=== Begin Enclosure ===

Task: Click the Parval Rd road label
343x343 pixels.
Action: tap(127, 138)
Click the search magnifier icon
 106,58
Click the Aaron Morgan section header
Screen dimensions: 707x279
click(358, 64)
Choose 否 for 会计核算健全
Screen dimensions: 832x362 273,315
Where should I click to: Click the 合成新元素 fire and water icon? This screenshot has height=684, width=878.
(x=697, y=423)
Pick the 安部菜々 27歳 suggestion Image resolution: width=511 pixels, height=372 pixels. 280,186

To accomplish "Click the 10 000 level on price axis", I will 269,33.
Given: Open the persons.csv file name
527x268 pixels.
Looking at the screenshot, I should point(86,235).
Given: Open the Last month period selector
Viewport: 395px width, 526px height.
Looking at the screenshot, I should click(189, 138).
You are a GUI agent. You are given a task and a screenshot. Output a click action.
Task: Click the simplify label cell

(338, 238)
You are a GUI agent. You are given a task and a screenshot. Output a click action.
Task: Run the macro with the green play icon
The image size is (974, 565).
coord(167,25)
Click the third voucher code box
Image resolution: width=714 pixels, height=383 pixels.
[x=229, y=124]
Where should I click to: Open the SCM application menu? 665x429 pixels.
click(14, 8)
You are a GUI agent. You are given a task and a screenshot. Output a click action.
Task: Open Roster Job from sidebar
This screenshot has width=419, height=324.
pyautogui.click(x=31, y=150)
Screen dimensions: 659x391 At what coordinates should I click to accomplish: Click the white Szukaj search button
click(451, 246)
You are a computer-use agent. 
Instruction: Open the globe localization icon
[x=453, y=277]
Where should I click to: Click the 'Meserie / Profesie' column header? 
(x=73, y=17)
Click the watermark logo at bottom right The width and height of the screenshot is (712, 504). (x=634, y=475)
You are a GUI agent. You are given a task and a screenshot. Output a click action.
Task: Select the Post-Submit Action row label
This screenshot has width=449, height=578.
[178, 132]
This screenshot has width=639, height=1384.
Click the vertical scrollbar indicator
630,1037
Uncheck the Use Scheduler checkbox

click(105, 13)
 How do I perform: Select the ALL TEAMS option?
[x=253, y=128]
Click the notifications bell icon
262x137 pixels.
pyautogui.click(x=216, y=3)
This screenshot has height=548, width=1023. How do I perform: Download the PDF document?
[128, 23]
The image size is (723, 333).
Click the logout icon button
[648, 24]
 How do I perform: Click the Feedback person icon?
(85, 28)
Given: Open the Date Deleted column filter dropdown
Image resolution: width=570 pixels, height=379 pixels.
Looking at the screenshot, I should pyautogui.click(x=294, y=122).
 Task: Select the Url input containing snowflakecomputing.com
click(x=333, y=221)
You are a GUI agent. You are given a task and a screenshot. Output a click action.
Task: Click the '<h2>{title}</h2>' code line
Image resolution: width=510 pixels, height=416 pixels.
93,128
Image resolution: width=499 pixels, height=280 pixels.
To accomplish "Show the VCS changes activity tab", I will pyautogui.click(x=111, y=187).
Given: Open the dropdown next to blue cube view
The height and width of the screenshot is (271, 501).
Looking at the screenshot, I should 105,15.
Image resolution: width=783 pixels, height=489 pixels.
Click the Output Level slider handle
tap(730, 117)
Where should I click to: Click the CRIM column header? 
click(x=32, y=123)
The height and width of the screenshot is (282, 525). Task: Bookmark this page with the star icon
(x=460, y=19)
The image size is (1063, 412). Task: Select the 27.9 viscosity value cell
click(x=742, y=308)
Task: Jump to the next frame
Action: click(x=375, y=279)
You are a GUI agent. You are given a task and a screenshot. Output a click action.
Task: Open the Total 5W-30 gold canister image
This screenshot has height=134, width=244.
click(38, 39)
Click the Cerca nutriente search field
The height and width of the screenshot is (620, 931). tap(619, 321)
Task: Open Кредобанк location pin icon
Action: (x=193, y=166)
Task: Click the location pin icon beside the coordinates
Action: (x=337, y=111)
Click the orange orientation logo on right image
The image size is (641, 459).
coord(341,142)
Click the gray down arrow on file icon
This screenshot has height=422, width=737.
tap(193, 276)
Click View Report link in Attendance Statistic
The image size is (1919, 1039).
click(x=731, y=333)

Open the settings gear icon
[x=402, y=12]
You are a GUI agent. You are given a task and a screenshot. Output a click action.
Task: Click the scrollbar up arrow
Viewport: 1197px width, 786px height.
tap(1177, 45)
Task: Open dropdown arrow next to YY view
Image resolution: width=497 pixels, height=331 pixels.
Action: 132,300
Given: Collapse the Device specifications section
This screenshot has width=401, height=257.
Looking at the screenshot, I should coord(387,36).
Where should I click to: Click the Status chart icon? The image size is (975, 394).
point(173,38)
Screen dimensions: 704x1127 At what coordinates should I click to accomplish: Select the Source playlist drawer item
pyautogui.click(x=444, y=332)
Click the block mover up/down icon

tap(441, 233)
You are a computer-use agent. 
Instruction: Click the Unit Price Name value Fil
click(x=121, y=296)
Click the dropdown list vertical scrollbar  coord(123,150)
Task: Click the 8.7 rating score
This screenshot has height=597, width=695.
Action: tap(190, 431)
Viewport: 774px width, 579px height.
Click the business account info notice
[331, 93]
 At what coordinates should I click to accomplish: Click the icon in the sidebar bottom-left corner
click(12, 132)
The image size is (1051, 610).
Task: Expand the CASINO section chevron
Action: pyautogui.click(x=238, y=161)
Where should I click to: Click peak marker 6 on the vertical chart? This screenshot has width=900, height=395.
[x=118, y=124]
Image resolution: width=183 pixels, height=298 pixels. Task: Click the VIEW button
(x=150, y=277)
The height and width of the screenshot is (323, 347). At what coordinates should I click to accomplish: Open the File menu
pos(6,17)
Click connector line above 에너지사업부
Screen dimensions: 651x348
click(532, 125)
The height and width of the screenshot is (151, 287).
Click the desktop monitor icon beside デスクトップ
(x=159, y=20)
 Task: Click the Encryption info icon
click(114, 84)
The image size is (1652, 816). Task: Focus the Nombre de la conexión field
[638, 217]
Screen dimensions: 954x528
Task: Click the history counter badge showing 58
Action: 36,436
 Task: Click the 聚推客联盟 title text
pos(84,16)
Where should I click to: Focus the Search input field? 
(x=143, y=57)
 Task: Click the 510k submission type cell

=== End Enclosure ===

» What is needed
Now repeat the data exactly, keeping every line.

» Solution
Task: Click the Parval Rd road label
343x343 pixels.
Action: tap(127, 138)
Click the search magnifier icon
 106,58
Click the Aaron Morgan section header
Screen dimensions: 707x279
click(358, 64)
Choose 否 for 会计核算健全
Screen dimensions: 832x362 273,315
Where should I click to: Click the 合成新元素 fire and water icon? This screenshot has height=684, width=878.
(x=697, y=423)
Pick the 安部菜々 27歳 suggestion Image resolution: width=511 pixels, height=372 pixels. 280,186

To accomplish "Click the 10 000 level on price axis", I will 269,33.
Given: Open the persons.csv file name
527x268 pixels.
Looking at the screenshot, I should point(86,235).
Given: Open the Last month period selector
Viewport: 395px width, 526px height.
Looking at the screenshot, I should click(189, 138).
You are a GUI agent. You are given a task and a screenshot. Output a click action.
Task: Click the simplify label cell

(338, 238)
You are a GUI agent. You are given a task and a screenshot. Output a click action.
Task: Run the macro with the green play icon
The image size is (974, 565).
coord(167,25)
Click the third voucher code box
Image resolution: width=714 pixels, height=383 pixels.
[x=229, y=124]
Where should I click to: Open the SCM application menu? 665x429 pixels.
click(14, 8)
You are a GUI agent. You are given a task and a screenshot. Output a click action.
Task: Open Roster Job from sidebar
This screenshot has width=419, height=324.
pyautogui.click(x=31, y=150)
Screen dimensions: 659x391 At what coordinates should I click to accomplish: Click the white Szukaj search button
click(451, 246)
You are a computer-use agent. 
Instruction: Open the globe localization icon
[x=453, y=277]
Where should I click to: Click the 'Meserie / Profesie' column header? 
(x=73, y=17)
Click the watermark logo at bottom right The width and height of the screenshot is (712, 504). (x=634, y=475)
You are a GUI agent. You are given a task and a screenshot. Output a click action.
Task: Select the Post-Submit Action row label
This screenshot has width=449, height=578.
[178, 132]
This screenshot has width=639, height=1384.
Click the vertical scrollbar indicator
630,1037
Uncheck the Use Scheduler checkbox

click(105, 13)
 How do I perform: Select the ALL TEAMS option?
[x=253, y=128]
Click the notifications bell icon
262x137 pixels.
pyautogui.click(x=216, y=3)
This screenshot has height=548, width=1023. How do I perform: Download the PDF document?
[128, 23]
The image size is (723, 333).
Click the logout icon button
[648, 24]
 How do I perform: Click the Feedback person icon?
(85, 28)
Given: Open the Date Deleted column filter dropdown
Image resolution: width=570 pixels, height=379 pixels.
Looking at the screenshot, I should pyautogui.click(x=294, y=122).
 Task: Select the Url input containing snowflakecomputing.com
click(x=333, y=221)
You are a GUI agent. You are given a task and a screenshot. Output a click action.
Task: Click the '<h2>{title}</h2>' code line
Image resolution: width=510 pixels, height=416 pixels.
93,128
Image resolution: width=499 pixels, height=280 pixels.
To accomplish "Show the VCS changes activity tab", I will pyautogui.click(x=111, y=187).
Given: Open the dropdown next to blue cube view
The height and width of the screenshot is (271, 501).
Looking at the screenshot, I should 105,15.
Image resolution: width=783 pixels, height=489 pixels.
Click the Output Level slider handle
tap(730, 117)
Where should I click to: Click the CRIM column header? 
click(x=32, y=123)
The height and width of the screenshot is (282, 525). Task: Bookmark this page with the star icon
(x=460, y=19)
The image size is (1063, 412). Task: Select the 27.9 viscosity value cell
click(x=742, y=308)
Task: Jump to the next frame
Action: click(x=375, y=279)
You are a GUI agent. You are given a task and a screenshot. Output a click action.
Task: Open the Total 5W-30 gold canister image
This screenshot has height=134, width=244.
click(38, 39)
Click the Cerca nutriente search field
The height and width of the screenshot is (620, 931). tap(619, 321)
Task: Open Кредобанк location pin icon
Action: (x=193, y=166)
Task: Click the location pin icon beside the coordinates
Action: (x=337, y=111)
Click the orange orientation logo on right image
The image size is (641, 459).
coord(341,142)
Click the gray down arrow on file icon
This screenshot has height=422, width=737.
tap(193, 276)
Click View Report link in Attendance Statistic
The image size is (1919, 1039).
click(x=731, y=333)

Open the settings gear icon
[x=402, y=12]
You are a GUI agent. You are given a task and a screenshot. Output a click action.
Task: Click the scrollbar up arrow
Viewport: 1197px width, 786px height.
tap(1177, 45)
Task: Open dropdown arrow next to YY view
Image resolution: width=497 pixels, height=331 pixels.
Action: 132,300
Given: Collapse the Device specifications section
This screenshot has width=401, height=257.
Looking at the screenshot, I should coord(387,36).
Where should I click to: Click the Status chart icon? The image size is (975, 394).
point(173,38)
Screen dimensions: 704x1127 At what coordinates should I click to accomplish: Select the Source playlist drawer item
pyautogui.click(x=444, y=332)
Click the block mover up/down icon

tap(441, 233)
You are a computer-use agent. 
Instruction: Click the Unit Price Name value Fil
click(x=121, y=296)
Click the dropdown list vertical scrollbar  coord(123,150)
Task: Click the 8.7 rating score
This screenshot has height=597, width=695.
Action: tap(190, 431)
Viewport: 774px width, 579px height.
Click the business account info notice
[331, 93]
 At what coordinates should I click to accomplish: Click the icon in the sidebar bottom-left corner
click(12, 132)
The image size is (1051, 610).
Task: Expand the CASINO section chevron
Action: pyautogui.click(x=238, y=161)
Where should I click to: Click peak marker 6 on the vertical chart? This screenshot has width=900, height=395.
[x=118, y=124]
Image resolution: width=183 pixels, height=298 pixels. Task: Click the VIEW button
(x=150, y=277)
The height and width of the screenshot is (323, 347). At what coordinates should I click to accomplish: Open the File menu
pos(6,17)
Click connector line above 에너지사업부
Screen dimensions: 651x348
click(532, 125)
The height and width of the screenshot is (151, 287).
Click the desktop monitor icon beside デスクトップ
(x=159, y=20)
 Task: Click the Encryption info icon
click(114, 84)
The image size is (1652, 816). Task: Focus the Nombre de la conexión field
[638, 217]
Screen dimensions: 954x528
Task: Click the history counter badge showing 58
Action: 36,436
 Task: Click the 聚推客联盟 title text
pos(84,16)
Where should I click to: Focus the Search input field? 
(x=143, y=57)
 Task: Click the 510k submission type cell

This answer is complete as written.